697th Week: Gratitude for Help Along the Way
On my birthday last year, I had an opportunity to offer myself an unexpected gift, one for which I was inordinately grateful. It turned out that, upon awakening the morning of my birthday, it became immediately evident that I urgently needed a root canal. Much to my relief, my endodontist was able to see me at exactly the time my schedule allowed that day, although I would have canceled whatever I had to in order to see him.
As I sat in his chair, the local anesthesia taking effect I was filled with gratitude that this man had gotten training that allowed him to relieve my pain in such skillful and, frankly, easy ways.
I knew that, without question, I would feel better when I left his office. The experience got me to thinking, yet again, about my regular practice of moving into gratitude when I face medical issues and how I have learned to deal with my fear by accompanying it with feeling grateful for the help I receive when I’m faced with a situation that I can’t resolve by myself.

____________________

▸ **WORK TO COMPLETE**
Reproduce the stretch of the gratitude passage from "697th Week: Gratitude" through "to see him.". The entries that come next are separate material and are not part of the gratitude passage.

▸ **Stored items**
____________________

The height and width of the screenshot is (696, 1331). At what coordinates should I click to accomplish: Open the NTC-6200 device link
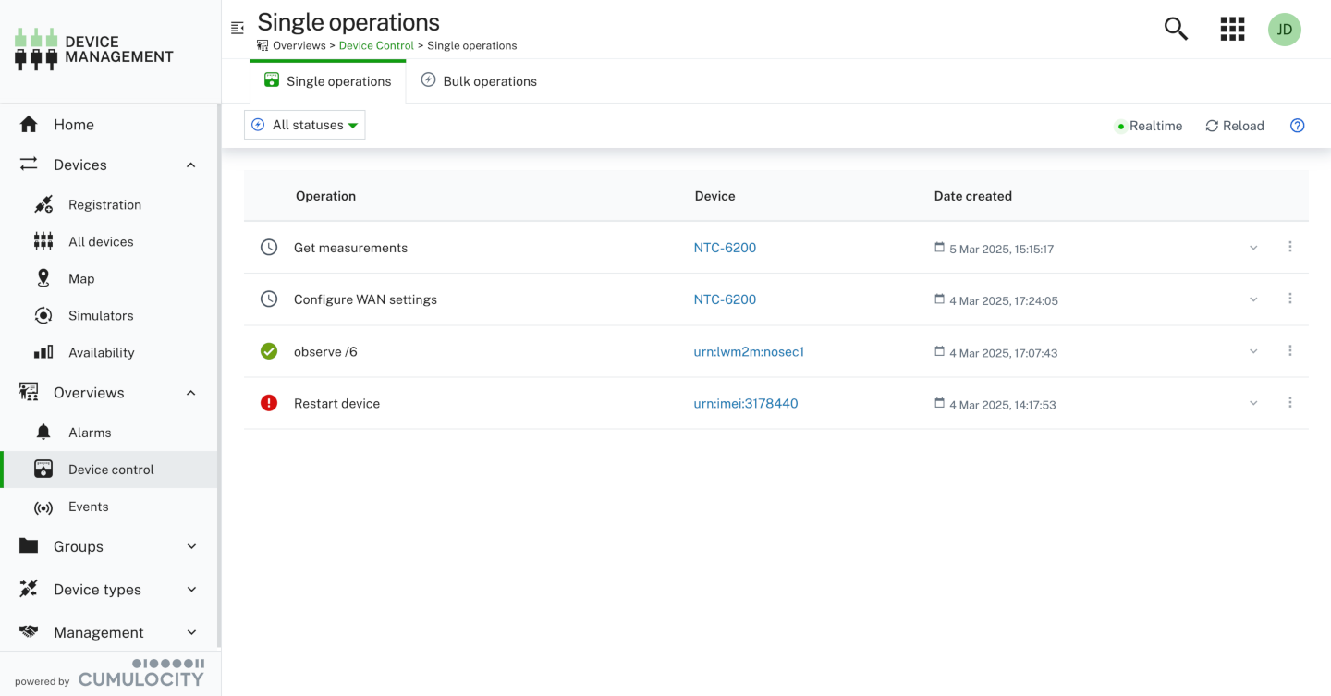pos(725,248)
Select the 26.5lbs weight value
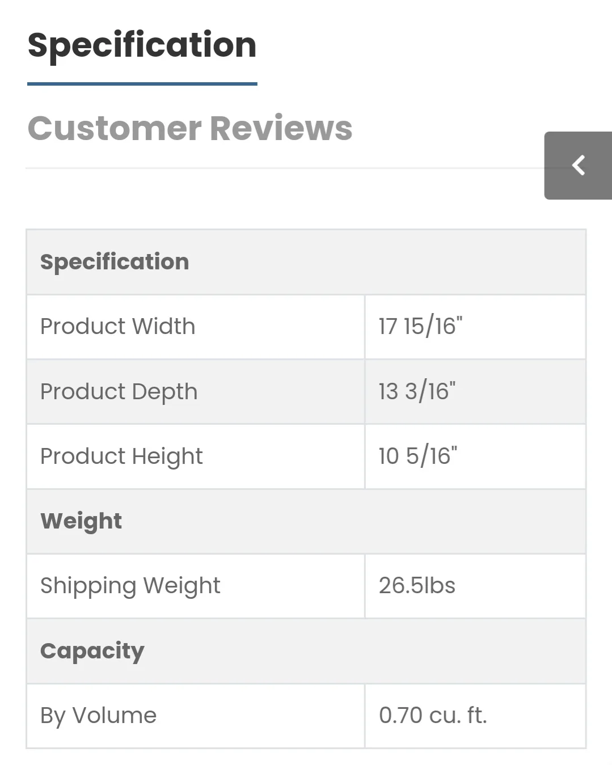This screenshot has height=765, width=612. 417,586
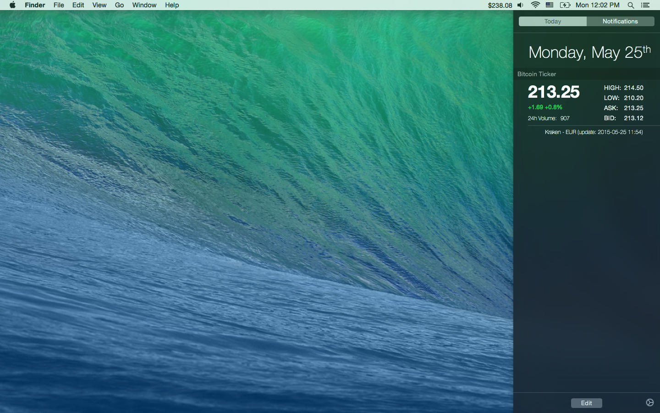Click the Kraken EUR update text
Viewport: 660px width, 413px height.
coord(594,132)
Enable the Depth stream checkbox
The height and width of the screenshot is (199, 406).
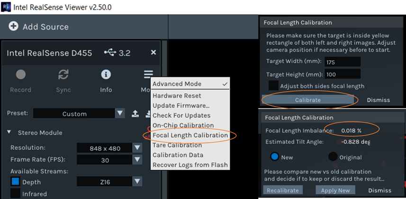pos(16,182)
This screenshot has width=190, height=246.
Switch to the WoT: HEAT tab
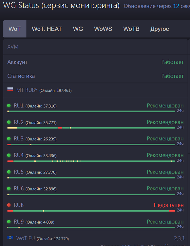click(x=47, y=29)
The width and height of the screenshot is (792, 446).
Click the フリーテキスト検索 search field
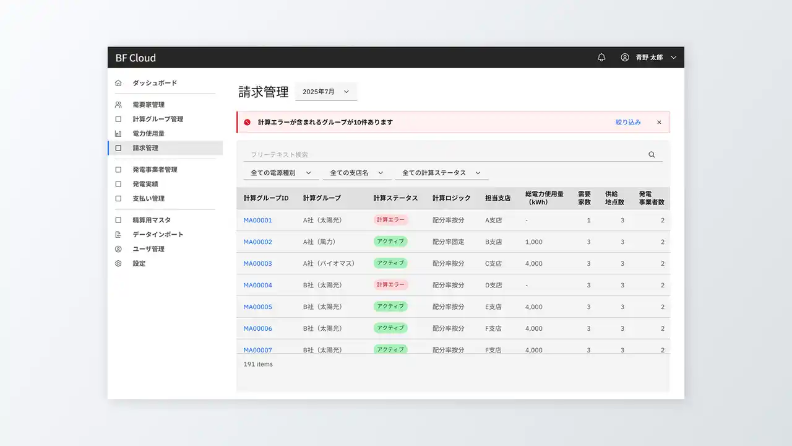[446, 155]
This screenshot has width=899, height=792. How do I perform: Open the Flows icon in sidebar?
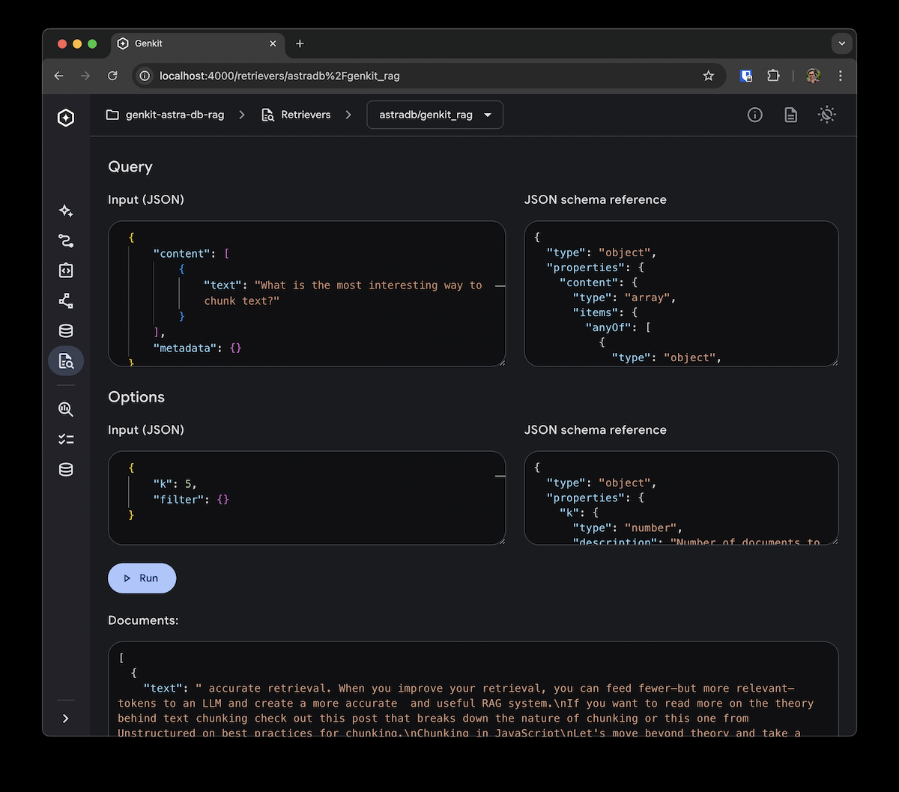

____________________

▸ **EXPECTED ANSWER**
697th Week: Gratitude for Help Along the Way
On my birthday last year, I had an opportunity to offer myself an unexpected gift, one for which I was inordinately grateful. It turned out that, upon awakening the morning of my birthday, it became immediately evident that I urgently needed a root canal. Much to my relief, my endodontist was able to see me at exactly the time my schedule allowed that day, although I would have canceled whatever I had to in order to see him.